We, too, are in Northern MN and have the usual predators lurking around our livestock ( pigs, goats, chickens, cows) with the coyote being the most common. A two strand hotwire for our Berkshire and Hereford pigs has worked well for us. Yes, we do have dogs....a border collie and two labs...that make their presence known outdoors. If you look on Best Farm Buys, a lady from Makinen/Cotton area had Great Pyrs very reasonably priced.


----------



## FrankRichards (Dec 9, 2004)

What you can get away with also depends on what your pig herd is. We have black bears and coyotes. We've always had several brood sows with one boar. Even before we got the LGDs the bears gave them a wide berth. (One ripped the door off our chicken coop, so they are out there.)

We had one coyote attack on the pigs. Fish and game counted seven dead coyotes compared to six missing piglets. They did not come back.

We now have three Great Pyrenees, and in three years have had one weasel raid on the ducks and nothing else.


----------



## HardBall (Dec 23, 2010)

Believe it or not, hogs have very few enemies in the wild.
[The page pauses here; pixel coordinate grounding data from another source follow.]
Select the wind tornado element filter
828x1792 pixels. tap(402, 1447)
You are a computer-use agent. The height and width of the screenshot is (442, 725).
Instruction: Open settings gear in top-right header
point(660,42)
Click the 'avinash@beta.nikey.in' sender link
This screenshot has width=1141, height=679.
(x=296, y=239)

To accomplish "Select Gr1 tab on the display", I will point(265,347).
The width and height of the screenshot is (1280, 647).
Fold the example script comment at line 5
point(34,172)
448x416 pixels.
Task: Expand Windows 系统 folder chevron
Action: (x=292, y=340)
Which is why they are so destructive and dominant when they turn ferral. If you are running boars and sows on pasture I would not anticipate much of an issue; however, running feeder pigs by themselves could pose a challenge.


----------



## TamBerk (Aug 17, 2010)

We have alot of coyotes on our farm and bears in the area but never had an attack on our hogs(sows and feeders). Coyotes are smart and know better not to attack hogs. Hogs will gang up on any attackers. Hogs main predator is man.


----------



## haypoint (Oct 4, 2006)

There aren't many hog farms northern Michigan. Plus, most are confined. A long time ago, they raised hogs at the Prison farm near Marquette, MI. After they lost a few feeders to a bear, Warden gave the guard in the Gun Tower authorization to shoot the bear. The next day the bear came after another fresh meal and was shot. The bear was dressed out and fed to the prisoners. So, I know bear will come in close for a hot meal. Wolves will carry off a yearling lamb and often work as a pack. They will eat pork.
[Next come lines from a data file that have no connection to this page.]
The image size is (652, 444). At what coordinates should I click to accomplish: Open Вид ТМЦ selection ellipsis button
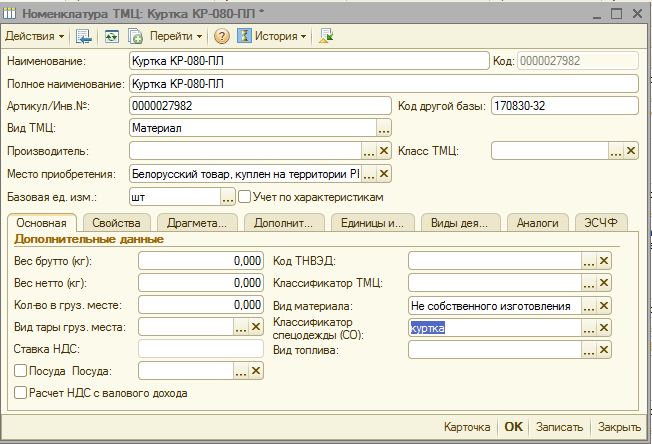(x=383, y=128)
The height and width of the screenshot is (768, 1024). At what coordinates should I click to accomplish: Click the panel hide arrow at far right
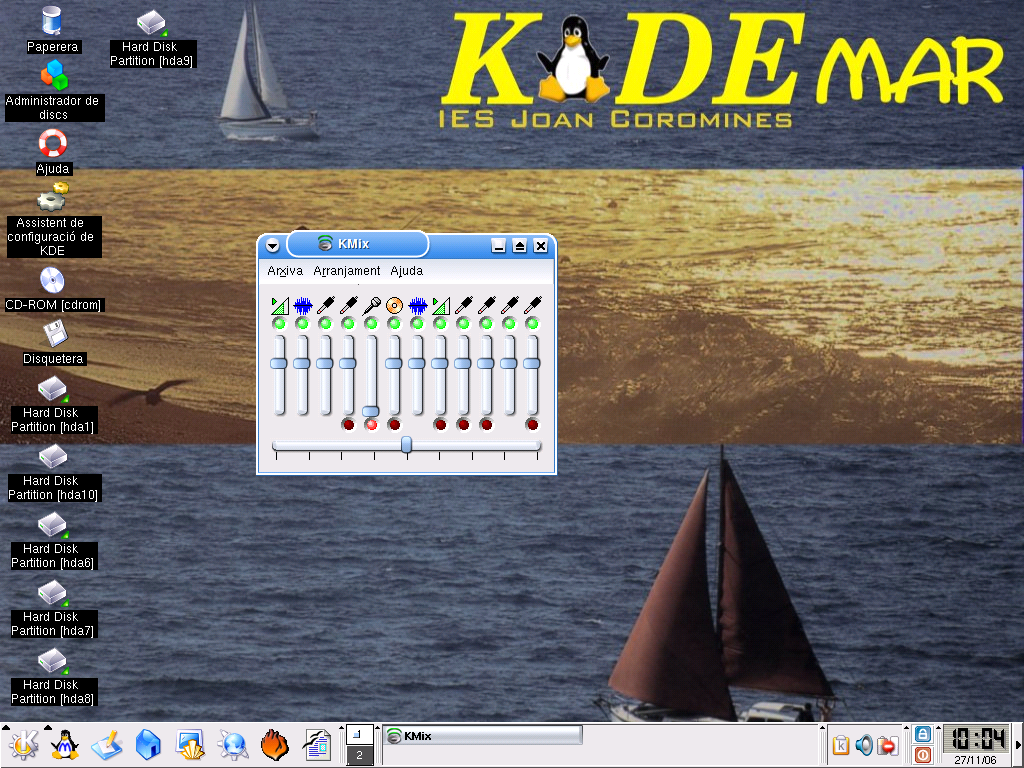click(1018, 745)
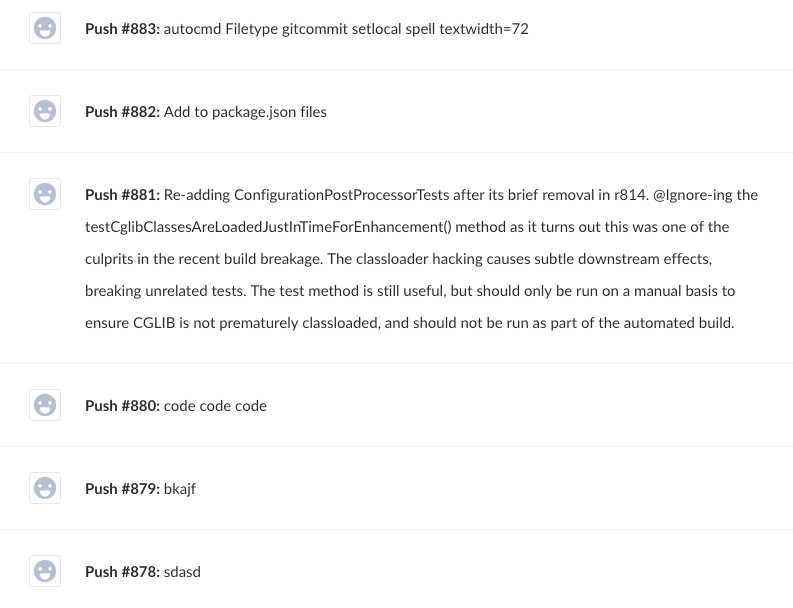Click the Push #882 heading

pyautogui.click(x=122, y=112)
I know hunters use packs of dogs to chase coyotes and run bear. But around here it isn't uncommon for a treed bear to drop out of a tree and sucessfully take on a pack of dogs. As mean as a surounded coyote is, I'm sure a couple wolves would dine on dogs before heading to the stye. But don't listen to me, I'm no fan of LGD.


----------



## KimTN (Jan 16, 2007)

I raise the really small black hogs. I have 5 boars that weigh around 200+ and have huge tusk. We have lots of bob cats and coyotes but no piglet loss due to predation. Those boars gang up and fight. I've been out there in the middle of the night with all heck breaking loose and apparently, the hogs win every time. The sows and piglets flee while the boars charge in together. I've seen them threaten dogs and even hunters thru their fence. If someone or something they don't like comes near the fence, they all roll up the hair on their back and march back and forth chomping and making a roaring noise. I call them my boarder patrol. They do such a good job, I will always keep the big boars around to scare off unwanted visitors.


----------



## highlands (Jul 18, 2004)

HardBall said:


> Believe it or not, hogs have very few enemies in the wild. Which is why they are so destructive and dominant when they turn ferral. If you are running boars and sows on pasture I would not anticipate much of an issue; however, running feeder pigs by themselves could pose a challenge.
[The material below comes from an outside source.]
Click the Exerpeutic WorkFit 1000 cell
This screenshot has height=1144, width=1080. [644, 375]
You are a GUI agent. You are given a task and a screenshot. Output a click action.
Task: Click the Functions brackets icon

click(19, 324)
Actually, big pigs have few predators but small pigs and piglets are on the menu for most predators and scavengers. Ravens, crows, owls, hawks, eagles, fisher, lynx, fox, coyote, wolf, bear and cougar all dine on small pigs. A sow has a litter six to ten piglets in the wild yet less than one of those will grow to adulthood. This is why the wild pig population is not close to infinity. 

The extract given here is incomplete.